The daily traffic count on the stretch between Cheyenne and Laramie now exceeds 12,800 and is expected to increase by more than 35 percent in the next 20 years.

Semitrailers now comprise half the traffic on I-80 and, within the next 20 years, are expected to increase by 60 percent to more than 12,200 a day.

The state currently rates approximately 80 percent of I-80 in Wyoming as being in “good” or “excellent” condition. But officials said that by the year 2020, half of the highway will rate as being in “poor” condition without additional funding.

The state House Transportation, Highways and Military Affairs Committee is supporting legislation that would put up $100,000 to fund a commission to study the I-80 situation and come up with a suggestion of how the state should address the problem. All the proposals to fix or expand I-80 are expensive.

“As far as I-80 is concerned, I don’t think a whole lot of people really understand how busy that highway is,”committee chairman Rep. Dave Edwards, R-Douglas, said. He said he wants the commission to come up with a solution without a “long, bureaucratic session.”

The highway department estimates that overhauling the four-lane highway in its current form would cost approximately $6 billion over 30 years. Upgrading the parts of the highway that are now asphalt to a sturdier concrete roadway would cost approximately $7.5 billion, after adjusting for inflation, and would add 20 years to the life of the highway.
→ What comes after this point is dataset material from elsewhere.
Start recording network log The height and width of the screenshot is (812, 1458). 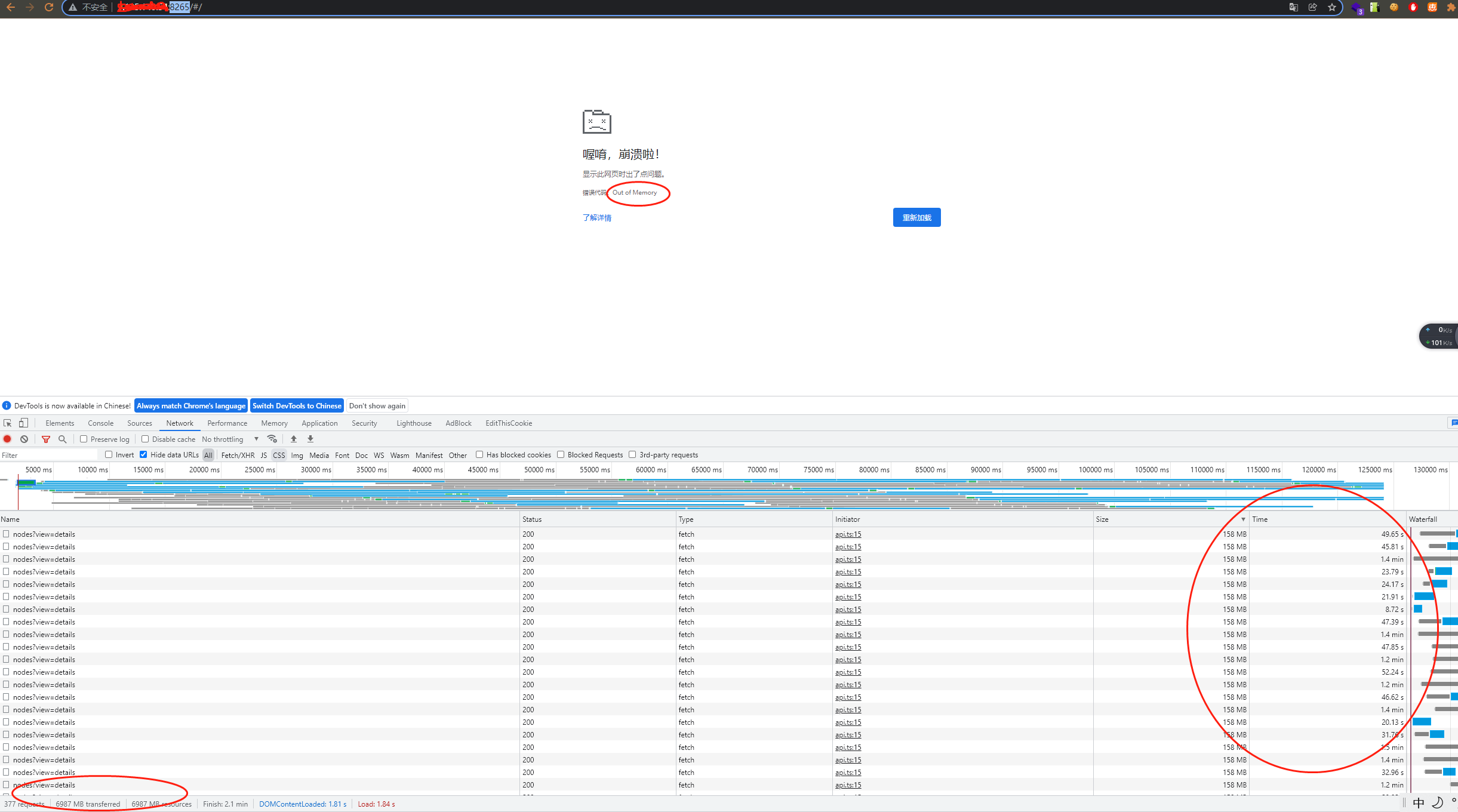[7, 439]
Rebuilding I-80 as a six-lane, concrete highway would reduce congestion, but would cost approximately $8 billion. Other proposals include building a separate highway for trucks, or building new sections of highway to bypass areas that are difficult to maintain in winter storms. Costs for those proposals vary widely.

Meanwhile, commuters and truckers who use I-80 say it’s imperative that the state take steps to improve it.
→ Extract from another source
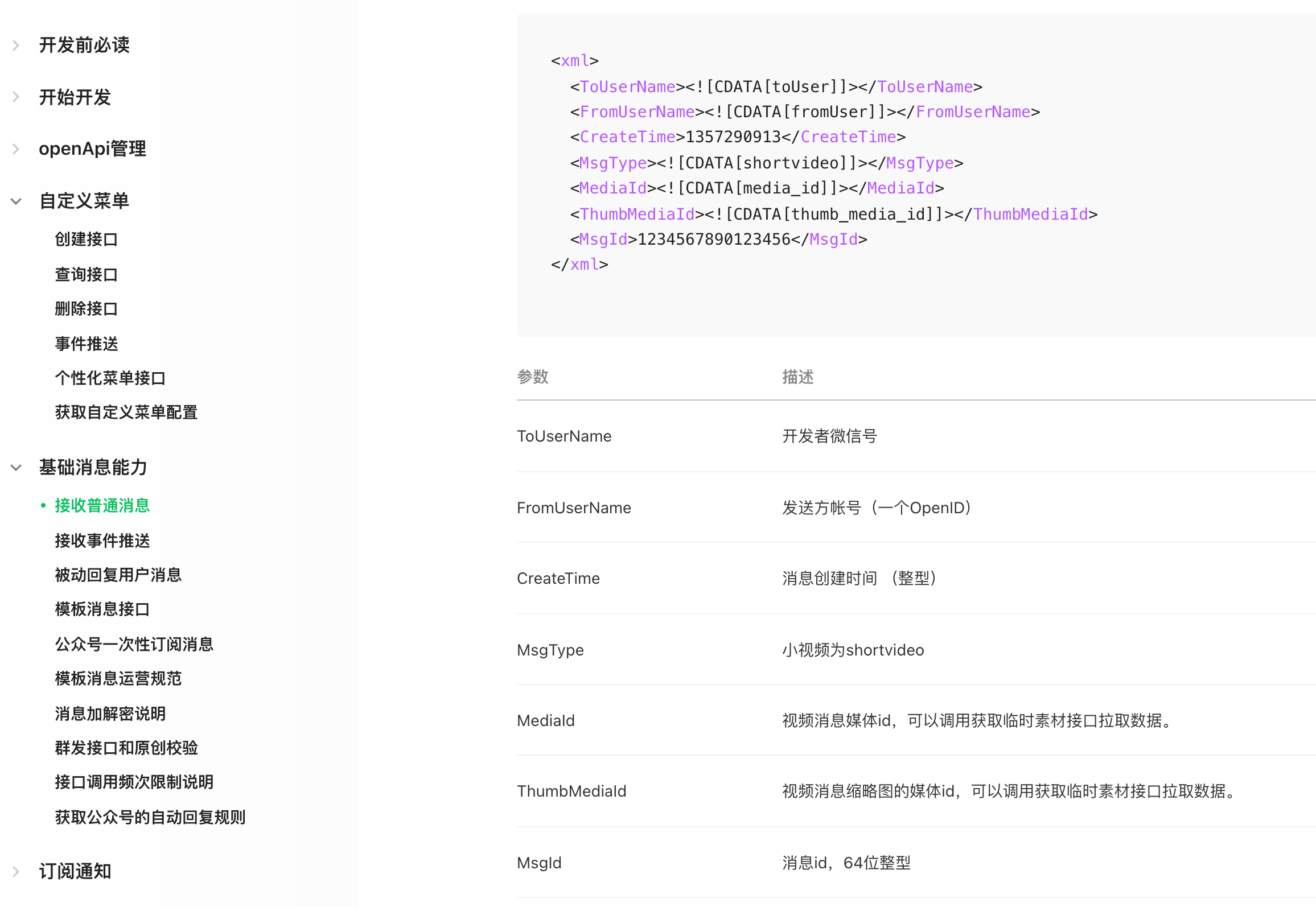The image size is (1316, 907).
Task: Open 公众号一次性订阅消息 page
Action: tap(134, 644)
Jacalyn Neely made the 100-mi. round-trip commute between Laramie and Cheyenne on I-80 for two years before close calls with trucks scared her off the road. She now rents an apartment in Cheyenne where she lives during the week.

“I can’t tell you the number of times that I’ve almost had a wreck,” Neely said. “It’s unnerving.”

Jim Robinson, another daily I-80 commuter between Laramie and Cheyenne, said he can’t imagine how more truck traffic could fit on I-80. “It just seems there isn’t much more room for trucks,” he said.